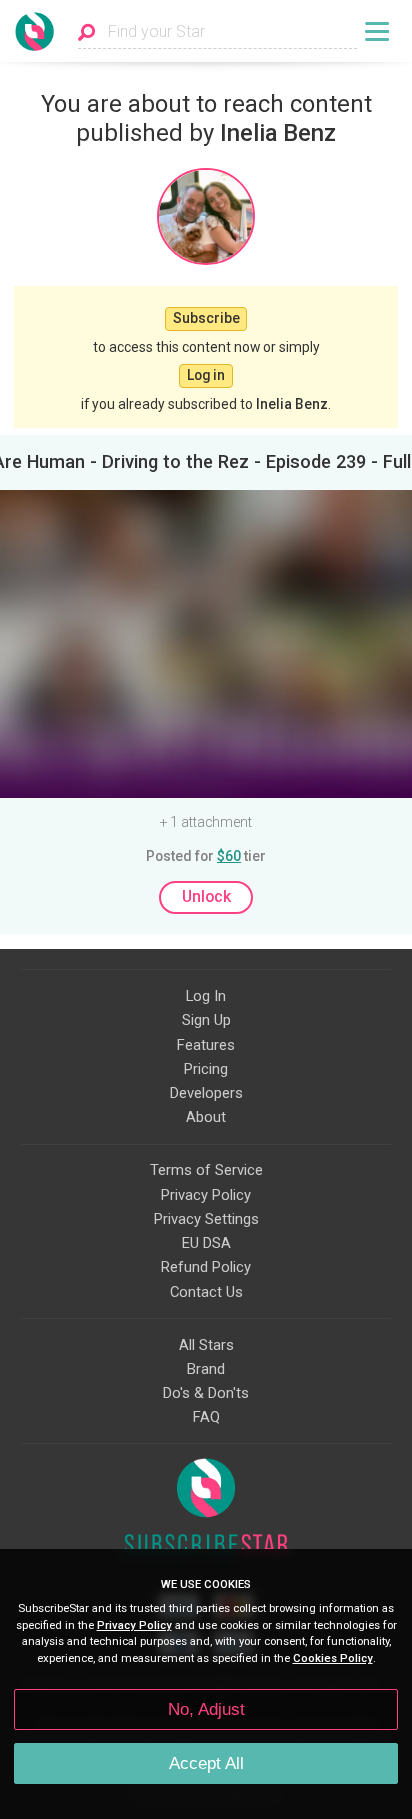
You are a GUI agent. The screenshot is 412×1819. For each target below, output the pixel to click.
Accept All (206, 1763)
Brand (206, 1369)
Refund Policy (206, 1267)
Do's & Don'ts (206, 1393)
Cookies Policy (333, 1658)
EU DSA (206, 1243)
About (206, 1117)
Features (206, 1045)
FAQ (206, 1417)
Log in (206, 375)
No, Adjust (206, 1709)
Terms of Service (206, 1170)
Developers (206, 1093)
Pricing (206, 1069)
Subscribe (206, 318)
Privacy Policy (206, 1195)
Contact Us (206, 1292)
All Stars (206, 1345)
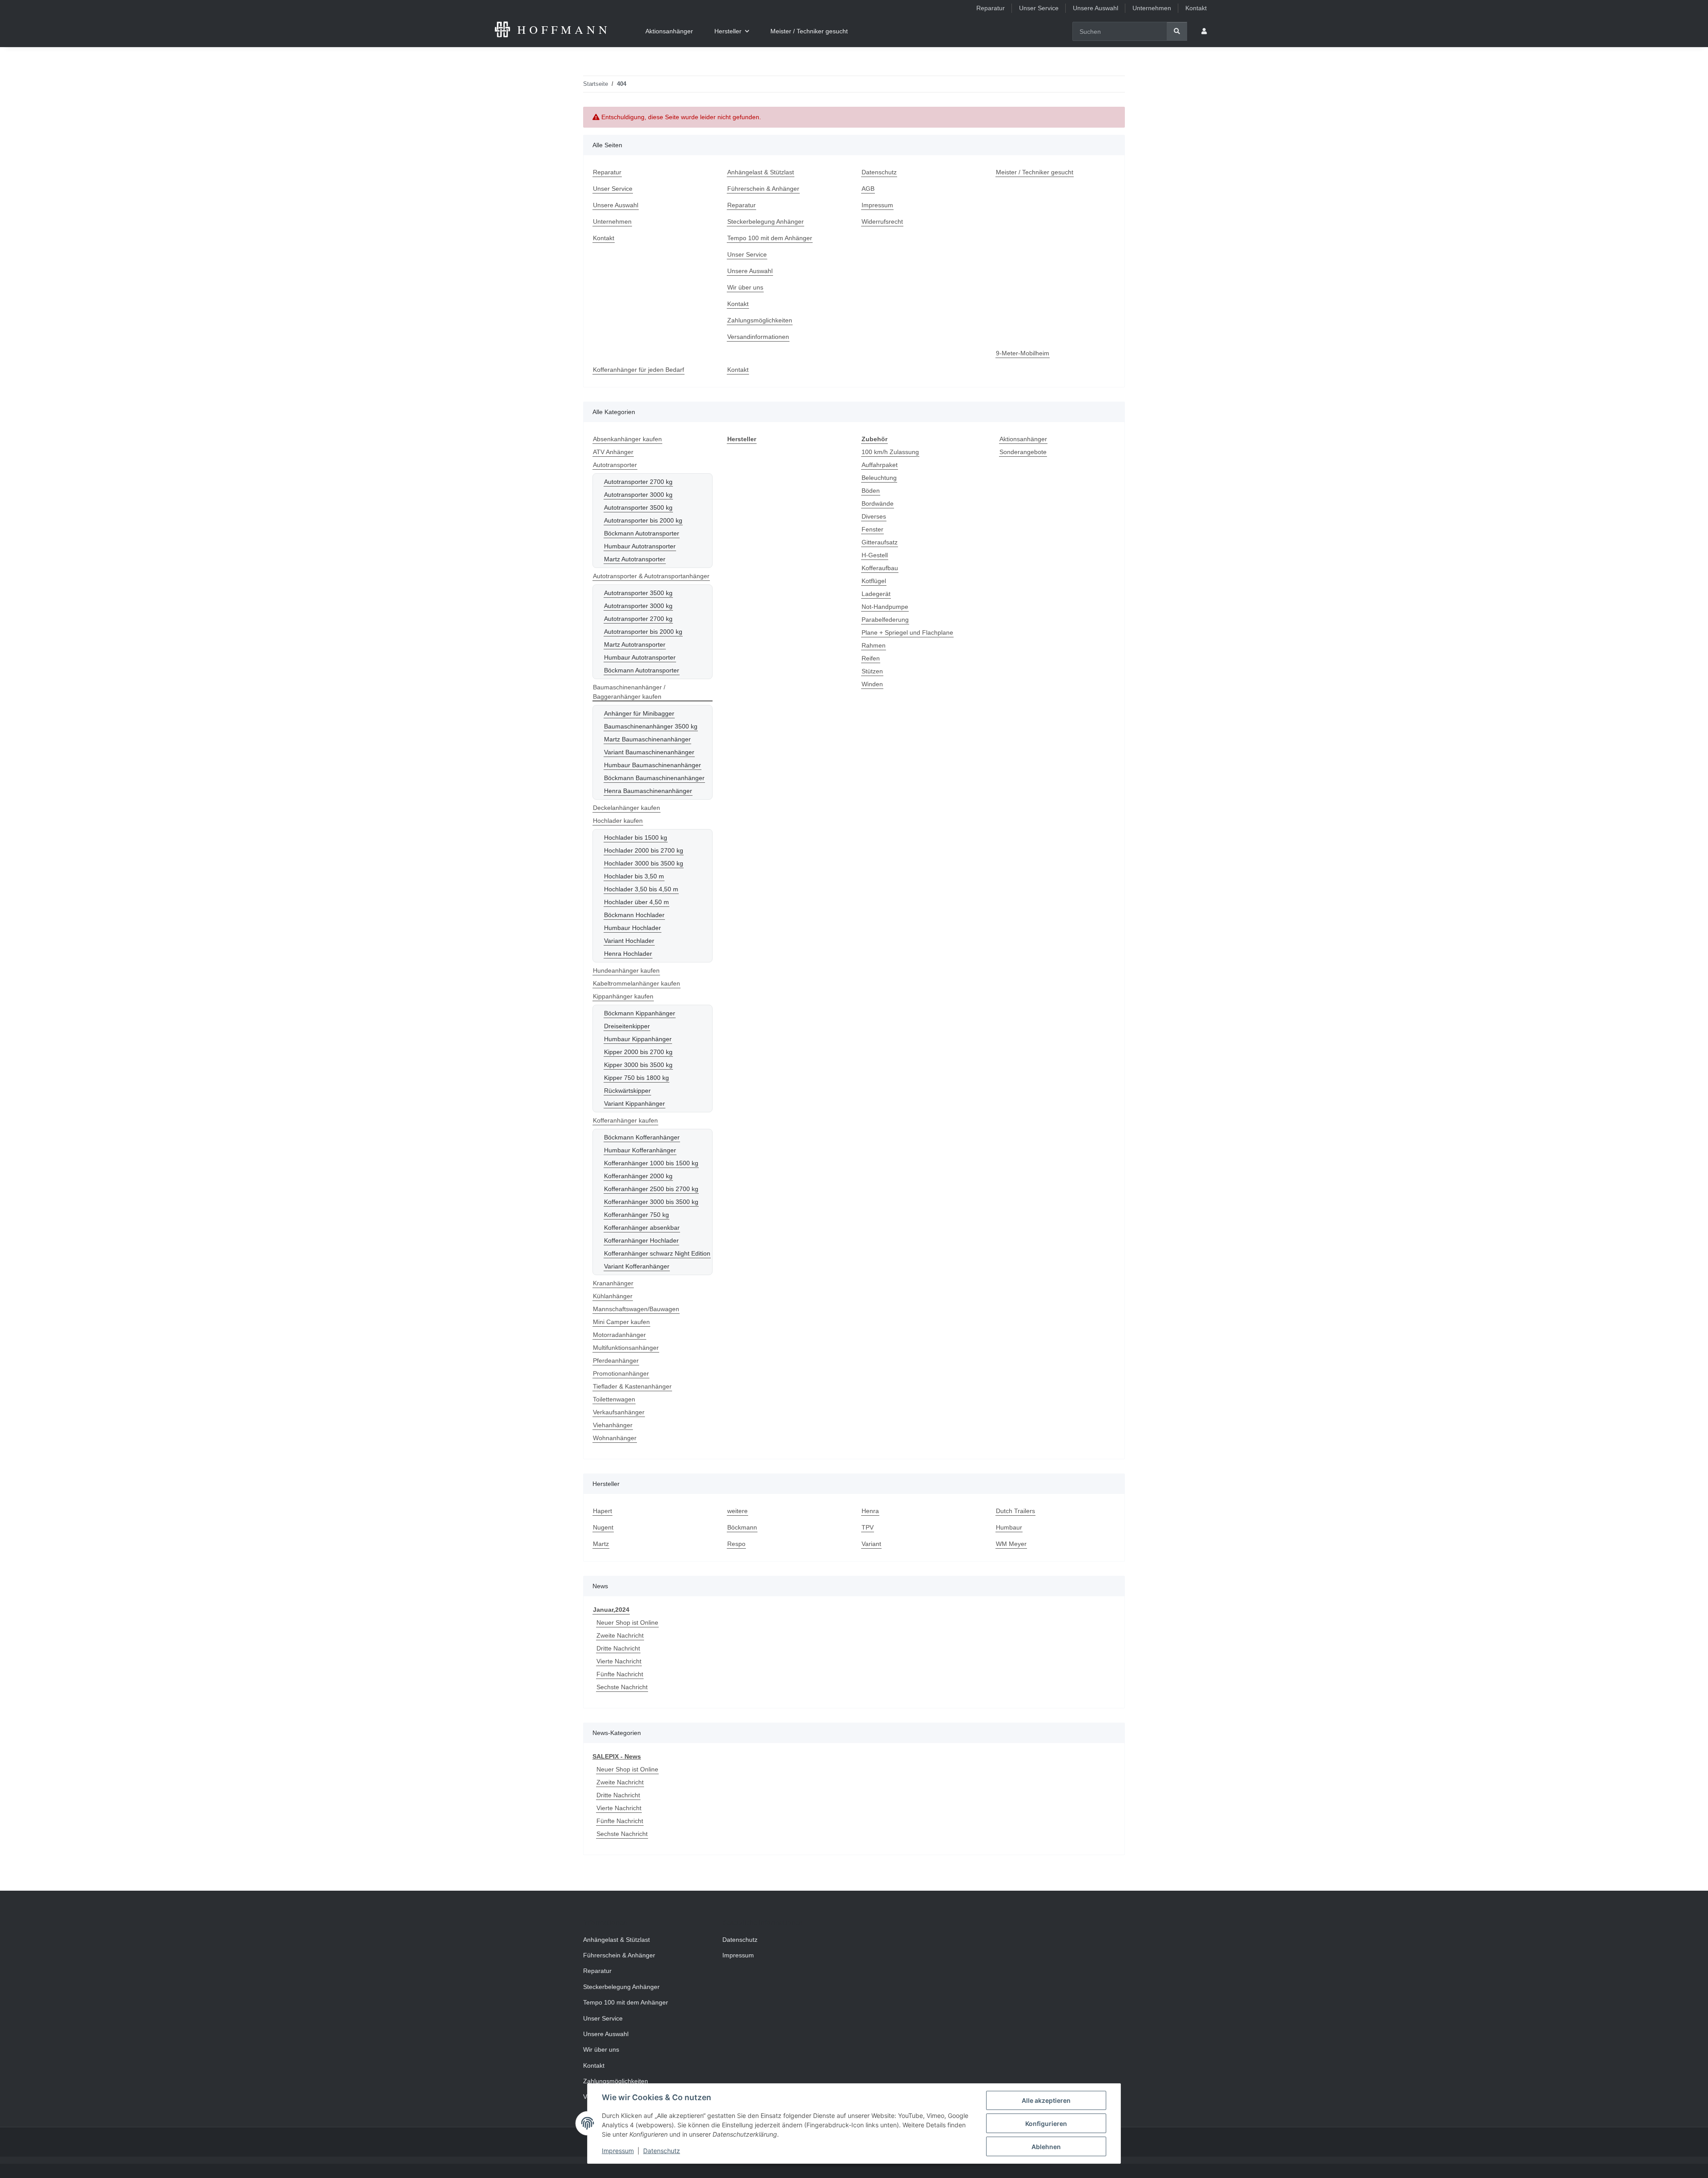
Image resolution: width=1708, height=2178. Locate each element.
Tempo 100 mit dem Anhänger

* _Your assignment_
Work out how many lines in the entries above include the word "Policy". Respond with only the number.

* _Solved problem_
3